Przejdź do głównej zawartości

Kaczyński idzie na całość, bo pozwoliliśmy mu na to

Dotychczas o Prawie i Sprawiedliwości wiadomo było tyle, że im większą władzę będą mieć ludzie związani z tą partią, tym mniej problemów państwa i ludzi będzie rozwiązywanych, ponieważ przerasta ich codzienne zarządzanie, a bieżącym administrowaniem są wręcz znudzeni. To jest chyba odpowiedź na pytanie, dlaczego potrafią zdobywać mandaty w sejmikach województw, ale niezwykle ciężko im zdobyć funkcję wójta, burmistrza czy prezydenta miasta – PiS nie ma w swoich szeregach tak potrzebnych wspólnotom lokalnym, gospodarzy.
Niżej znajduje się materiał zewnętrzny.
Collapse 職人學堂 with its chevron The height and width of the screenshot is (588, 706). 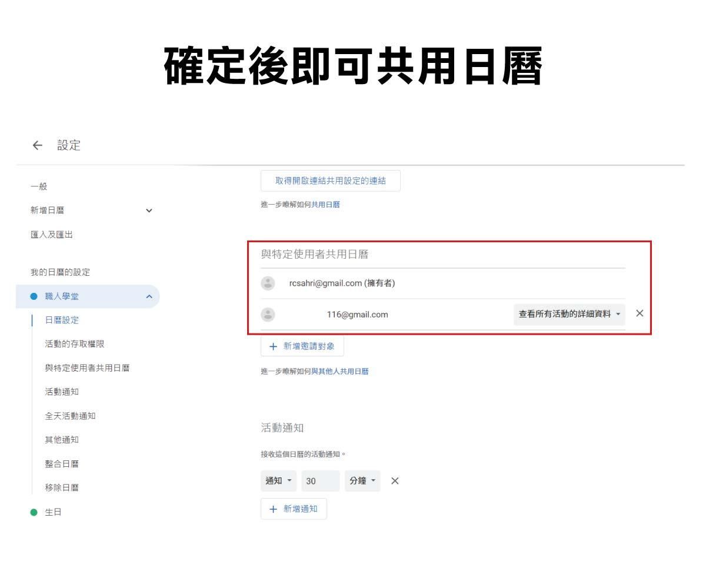tap(149, 296)
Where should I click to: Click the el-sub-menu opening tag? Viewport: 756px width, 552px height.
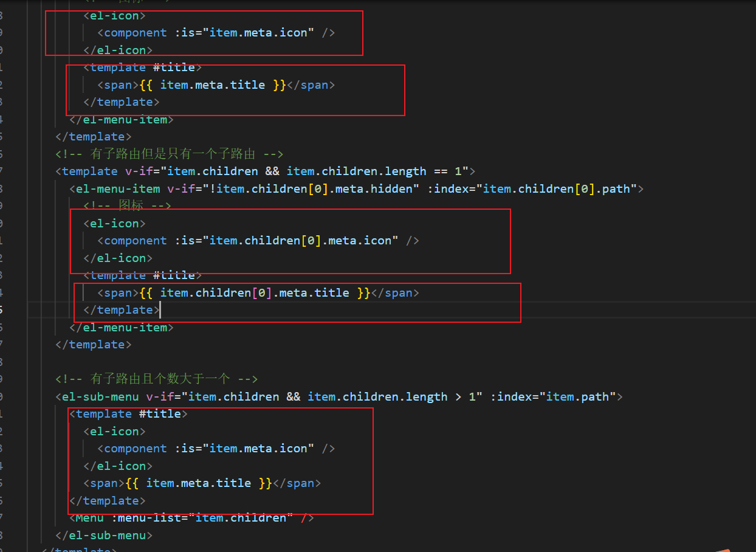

Co by o PiS nie mówić, jest to partia żywa i zachodzą w niej ciekawe procesy, jak choćby ostatnio powszechny sprzeciw wobec objęcia funkcji wiceprezesa partii przez Mateusza Morawieckiego. Ostatnio na szczeblu krajowym widać jednak coś groźnego dla nas wszystkich – Jarosław Kaczyński – jak to się kiedyś mówiło – odpiął wrotki, puścił się poręczy. Zachowuje się jak najgorszego rodzaju ekstremista, sprawia wrażenie człowieka biegającego z pochodnią, a w jego oczach widać obłęd. Nawet polityk o dyktatorskich skłonnościach kiedyś rozumiał, że nakazywanie policjantom bicia ludzi jest nie do przyjęcia, jeśli to jednak Warszawa, a nie białoruski Mińsk. Dziś wszelkie hamulce puściły i na opamiętanie nie ma co liczyć, a w otoczeniu Kaczyńskiego chyba nie ma osoby, która powie „Jarek, uspokój się, bo wywiozą nas na taczkach”. Osoby, które potrafiłyby mu tak powiedzieć, zginęły dekadę temu w katastrofie lotniczej. Dziś prezesa otaczają wyłącznie ludzie, którzy dla karier i pieniędzy zrobią wszystko i przyznają rację nawet w najbardziej kuriozalnym postanowieniu.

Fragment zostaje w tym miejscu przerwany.